The material below is to be copied exactly from the line with "The image size is (1165, 417)." up to and including the line with "the GD column", with nothing else kept and no pictures.

▶ **Task input**:
═══
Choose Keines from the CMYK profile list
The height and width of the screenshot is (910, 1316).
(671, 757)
═══
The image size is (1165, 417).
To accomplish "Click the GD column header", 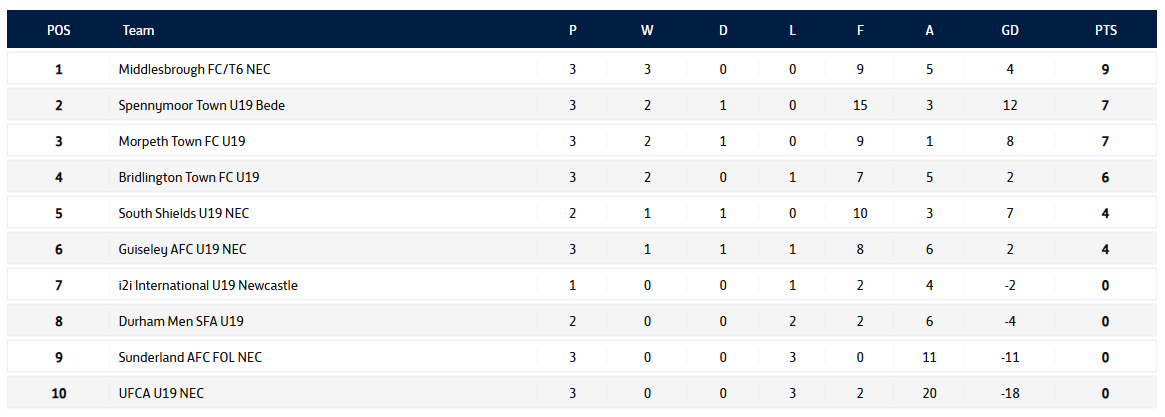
═══
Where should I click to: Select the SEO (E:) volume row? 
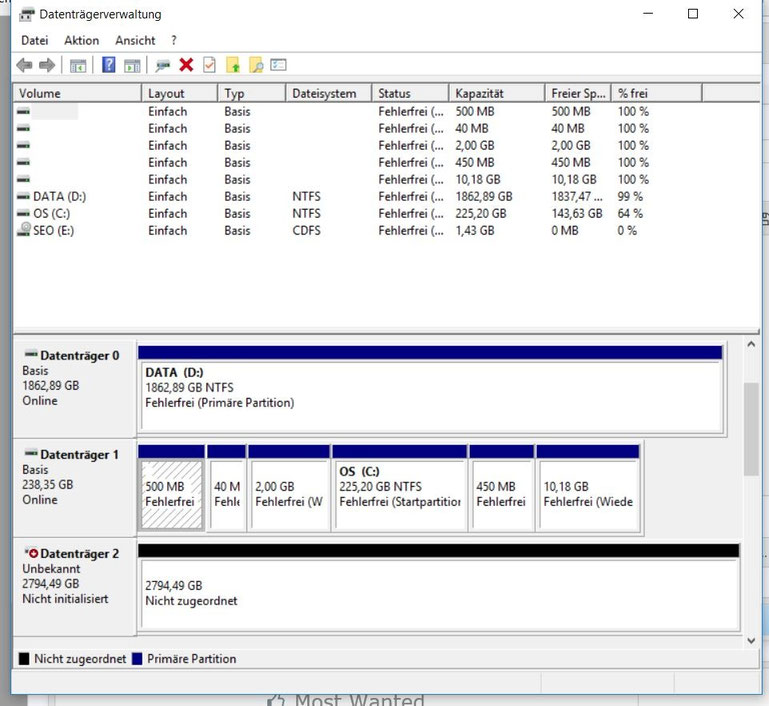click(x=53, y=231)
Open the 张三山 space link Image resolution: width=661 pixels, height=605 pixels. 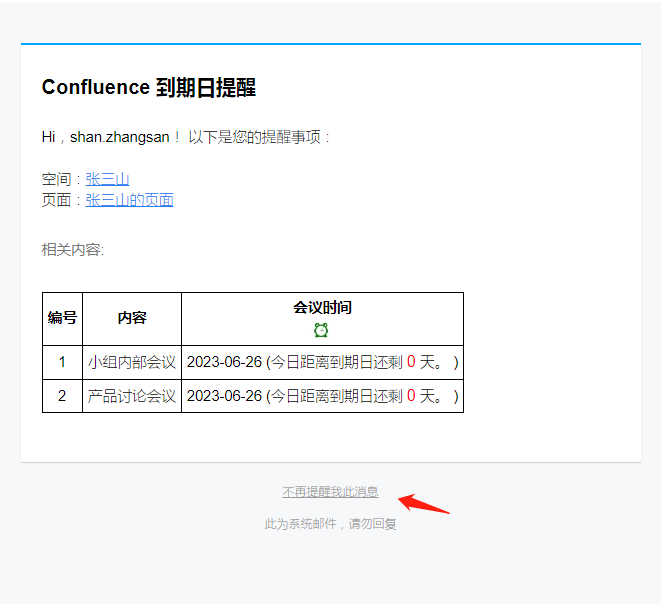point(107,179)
═══
▶ **Solved exercise**:
The image size is (1165, 417).
To accomplish "Click the GD column header", 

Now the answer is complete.